(Stored items)
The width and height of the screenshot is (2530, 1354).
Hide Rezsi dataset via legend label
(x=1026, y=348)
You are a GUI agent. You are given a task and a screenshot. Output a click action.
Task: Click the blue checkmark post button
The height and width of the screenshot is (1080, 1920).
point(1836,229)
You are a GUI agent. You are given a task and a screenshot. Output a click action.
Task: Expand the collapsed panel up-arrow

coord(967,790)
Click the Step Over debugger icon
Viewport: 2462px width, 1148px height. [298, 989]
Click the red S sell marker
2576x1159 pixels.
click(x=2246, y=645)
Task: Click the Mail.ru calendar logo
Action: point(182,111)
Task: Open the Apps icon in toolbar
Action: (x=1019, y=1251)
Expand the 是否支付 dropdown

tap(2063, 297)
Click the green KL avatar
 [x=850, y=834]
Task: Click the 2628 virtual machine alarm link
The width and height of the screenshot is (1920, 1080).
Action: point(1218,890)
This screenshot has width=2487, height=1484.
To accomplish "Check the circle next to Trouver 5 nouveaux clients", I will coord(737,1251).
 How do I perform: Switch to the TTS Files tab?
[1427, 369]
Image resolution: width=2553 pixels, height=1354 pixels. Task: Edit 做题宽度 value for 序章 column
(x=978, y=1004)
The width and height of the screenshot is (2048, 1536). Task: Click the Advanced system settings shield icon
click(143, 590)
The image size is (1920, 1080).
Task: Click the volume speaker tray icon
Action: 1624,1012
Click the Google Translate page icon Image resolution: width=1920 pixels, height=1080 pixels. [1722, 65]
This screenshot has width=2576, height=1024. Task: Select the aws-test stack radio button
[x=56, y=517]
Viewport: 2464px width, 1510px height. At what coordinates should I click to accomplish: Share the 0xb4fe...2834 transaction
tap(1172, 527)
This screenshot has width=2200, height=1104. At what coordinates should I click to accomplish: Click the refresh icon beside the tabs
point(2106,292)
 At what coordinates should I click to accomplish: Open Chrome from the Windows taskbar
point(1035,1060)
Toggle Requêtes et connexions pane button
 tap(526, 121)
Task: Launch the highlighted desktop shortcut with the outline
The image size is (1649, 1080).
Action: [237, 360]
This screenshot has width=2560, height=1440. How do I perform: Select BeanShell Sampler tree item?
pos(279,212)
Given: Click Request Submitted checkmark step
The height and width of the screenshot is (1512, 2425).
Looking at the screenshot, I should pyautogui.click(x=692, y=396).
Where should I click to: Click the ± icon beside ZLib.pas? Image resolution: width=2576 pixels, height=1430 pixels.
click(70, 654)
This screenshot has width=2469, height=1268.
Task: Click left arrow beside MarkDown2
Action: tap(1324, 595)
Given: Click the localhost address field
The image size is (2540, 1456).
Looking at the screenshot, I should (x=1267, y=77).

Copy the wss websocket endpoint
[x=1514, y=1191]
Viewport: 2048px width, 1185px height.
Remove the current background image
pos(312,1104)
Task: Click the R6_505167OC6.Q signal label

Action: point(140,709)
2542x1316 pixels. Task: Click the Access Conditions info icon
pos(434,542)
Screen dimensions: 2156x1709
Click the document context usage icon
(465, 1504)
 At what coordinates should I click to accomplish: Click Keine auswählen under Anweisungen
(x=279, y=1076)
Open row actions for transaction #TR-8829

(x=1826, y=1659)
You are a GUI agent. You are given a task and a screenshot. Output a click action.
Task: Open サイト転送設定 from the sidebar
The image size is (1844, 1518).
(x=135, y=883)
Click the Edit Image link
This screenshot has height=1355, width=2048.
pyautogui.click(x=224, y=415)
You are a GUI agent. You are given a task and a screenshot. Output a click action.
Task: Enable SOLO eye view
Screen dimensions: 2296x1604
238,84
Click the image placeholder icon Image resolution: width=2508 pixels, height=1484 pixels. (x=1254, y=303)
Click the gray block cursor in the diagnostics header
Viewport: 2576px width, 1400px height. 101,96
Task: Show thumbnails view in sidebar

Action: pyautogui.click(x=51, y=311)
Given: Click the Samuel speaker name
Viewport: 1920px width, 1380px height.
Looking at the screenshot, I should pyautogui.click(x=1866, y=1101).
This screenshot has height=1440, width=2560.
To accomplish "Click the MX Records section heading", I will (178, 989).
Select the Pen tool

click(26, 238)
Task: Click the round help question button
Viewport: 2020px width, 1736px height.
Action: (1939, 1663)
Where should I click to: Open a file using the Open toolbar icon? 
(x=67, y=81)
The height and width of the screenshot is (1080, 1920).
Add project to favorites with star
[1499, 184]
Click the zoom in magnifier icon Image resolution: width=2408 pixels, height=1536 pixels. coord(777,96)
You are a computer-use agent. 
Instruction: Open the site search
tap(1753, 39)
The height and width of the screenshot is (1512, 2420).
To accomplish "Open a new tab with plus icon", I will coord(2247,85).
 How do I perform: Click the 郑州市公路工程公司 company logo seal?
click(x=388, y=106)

Task instructions: Write out exactly, and only, each line from the one with "The height and width of the screenshot is (1512, 2420)." down to the last line of the records above.

Solution:
The height and width of the screenshot is (1512, 2420).
To accomplish "Open a new tab with plus icon", I will coord(2247,85).
 How do I perform: Click the 郑州市公路工程公司 company logo seal?
click(x=388, y=106)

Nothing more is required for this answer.